I offer Exhibit A: the life and legacy of Edward Wilmot Blyden. Imagine a man who, as a child, lived next to a synagogue in the West Indies and attended a Dutch Reformed church. Imagine, further, the same man as a young adult who arrived in Liberia under the auspices of the New York Colonization Society and, with funding from white American Presbyterians, was educated in a mission school in Monrovia, where his fascination with Jewish history helped create a passion to learn Hebrew as a way of getting to the bottom of false claims that divine providence had assigned the descendants of Ham to a life of servitude. Now imagine the same man in the twilight of a phenomenal vocation as teacher, missionary, statesman, explorer, and activist sitting quietly in the administrative of a mosque in Sierra Leone overseeing a national program for the education of Muslim children.
Edward Wilmot Blyden (1832–1912) is the real man you imagined. His life and legacy don’t get the attention they deserve, especially in the contemporary context created by the perceived and real conflicts among the Abrahamic religions: Judaism, Christianity, and Islam. That is a shame. I add that, for those who give attention to Blyden, there is more than Abrahamic religious harmony that animated this intellectual giant of the nineteenth century. Start turning the pages of Blyden’s life and one will find the source of a broad, long shadow still visible in many places early in the twenty-first century.
In 1898 Blyden published an essay, “The Jewish Question,” in a British periodical. He began with reminiscence: “I was born in the midst of Jews in . . . St. Thomas.” He comments upon his excitements about “the annual festivals and feasts,” especially the “Day of Atonement,” recounting how he and his Christian friends assembled on “a terrace immediately above” the synagogue to “look down upon the mysterious assembly.” He concludes the introduction by noting that the “awe and reverence” of those experiences “have followed me all the days of this life.”

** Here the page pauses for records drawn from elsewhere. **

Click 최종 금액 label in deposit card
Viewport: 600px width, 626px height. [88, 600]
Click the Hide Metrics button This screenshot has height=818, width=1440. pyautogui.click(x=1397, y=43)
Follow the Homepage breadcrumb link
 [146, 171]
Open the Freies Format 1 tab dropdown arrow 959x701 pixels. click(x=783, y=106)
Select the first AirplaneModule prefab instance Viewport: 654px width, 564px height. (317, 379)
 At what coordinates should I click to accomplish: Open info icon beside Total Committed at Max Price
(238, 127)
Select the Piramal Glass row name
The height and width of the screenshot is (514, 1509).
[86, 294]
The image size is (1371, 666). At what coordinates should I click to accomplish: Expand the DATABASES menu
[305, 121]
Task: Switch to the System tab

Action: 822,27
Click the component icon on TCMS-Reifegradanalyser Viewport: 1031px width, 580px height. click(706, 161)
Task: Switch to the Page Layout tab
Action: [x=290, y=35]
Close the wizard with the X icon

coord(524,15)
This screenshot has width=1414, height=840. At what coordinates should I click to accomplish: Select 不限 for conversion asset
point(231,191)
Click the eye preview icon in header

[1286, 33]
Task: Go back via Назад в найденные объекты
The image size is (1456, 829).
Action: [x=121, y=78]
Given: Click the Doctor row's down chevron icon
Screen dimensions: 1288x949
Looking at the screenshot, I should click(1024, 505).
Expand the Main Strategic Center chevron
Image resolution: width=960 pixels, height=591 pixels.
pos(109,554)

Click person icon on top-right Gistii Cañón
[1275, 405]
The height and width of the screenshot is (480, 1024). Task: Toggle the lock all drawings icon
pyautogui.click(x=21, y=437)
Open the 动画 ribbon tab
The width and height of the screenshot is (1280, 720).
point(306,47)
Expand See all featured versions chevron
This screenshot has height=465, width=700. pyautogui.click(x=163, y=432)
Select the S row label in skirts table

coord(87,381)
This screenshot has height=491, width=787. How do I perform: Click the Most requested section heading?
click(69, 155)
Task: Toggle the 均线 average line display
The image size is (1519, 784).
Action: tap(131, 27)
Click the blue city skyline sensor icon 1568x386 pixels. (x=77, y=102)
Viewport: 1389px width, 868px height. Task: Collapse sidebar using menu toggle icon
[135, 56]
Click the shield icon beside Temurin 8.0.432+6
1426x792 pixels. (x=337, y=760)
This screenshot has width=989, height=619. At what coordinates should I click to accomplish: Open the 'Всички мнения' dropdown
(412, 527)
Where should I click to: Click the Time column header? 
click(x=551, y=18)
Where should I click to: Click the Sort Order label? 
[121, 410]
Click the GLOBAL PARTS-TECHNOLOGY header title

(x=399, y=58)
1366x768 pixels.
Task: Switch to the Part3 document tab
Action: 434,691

The essay goes on to engage the seminal work of Theodor Hertzl, the intellectual father of Zionism. Blyden suggests that “the Jew has a far higher and nobler work to accomplish . . . than establishing a political power in one corner of the earth.” He concludes: “The message of the great Zionist movement to the Jews, . . . is to rise from their neutrality and cooperating with . . . their children—Christianity and Islam—work for the saving of mankind . . . from a deadening materialism.”
Blyden’s context, West Africa, prevented him from much practical engagement of “the Jewish question,” but that was not the case with Christianity and Islam. In 1887 Blyden’s sweeping life’s work, Christianity, Islam, and the Negro Race (CINR) was published; it was so well received that the next year it came out in a second edition. The book remains in print.
The connecting thesis of CINR is driven by missions. Blyden acknowledges the common origins of Christianity and Islam in the bosom of Abraham (i.e., Judaism) while at the same time noting the differences among the religions. In the end Blyden appeals for and practically engages cooperation. His profound sense of providence led Blyden to conclude that missions should be about basic education—teaching children to read and write and think and grow in place where they are planted. Pointing to the successes of Muslim missions surrounding the mosque school where children became literate in more than the Qur’an, Blyden called for Christian missions to invest in education, too.He was convinced that Christians and Muslims (and, by association, Jews) could and should teach the children and make room for the spirit of God to transform Africa, not by importing foreign cultures under the guise of religion.
On 8 February 2013 I was in Freetown, Sierra Leone. It was one hundred and one years—plus one day—since Blyden died there (click the photo to the left to read the inscription on Blylden’s grave marker). My Liberian colleague and friend, Olu Q. Menjay, and I visited Blyden’s grave in the company of his great-granddaughter, Isa Blyden. For eight hours she escorted us through Freetown,
showing us where Edward Wilmot Blyden lived out his passions for education, missions, and harmony. The highlight of the day was, for me, a visit to the mosque in the Foulah district of Freetown where Blyden established the first school for Muslim children in West Africa. We met the imam and were warmly greeted by Muslim men and women arriving for Friday prayers.
Coexistence is possible. I saw it and experienced it in Freetown.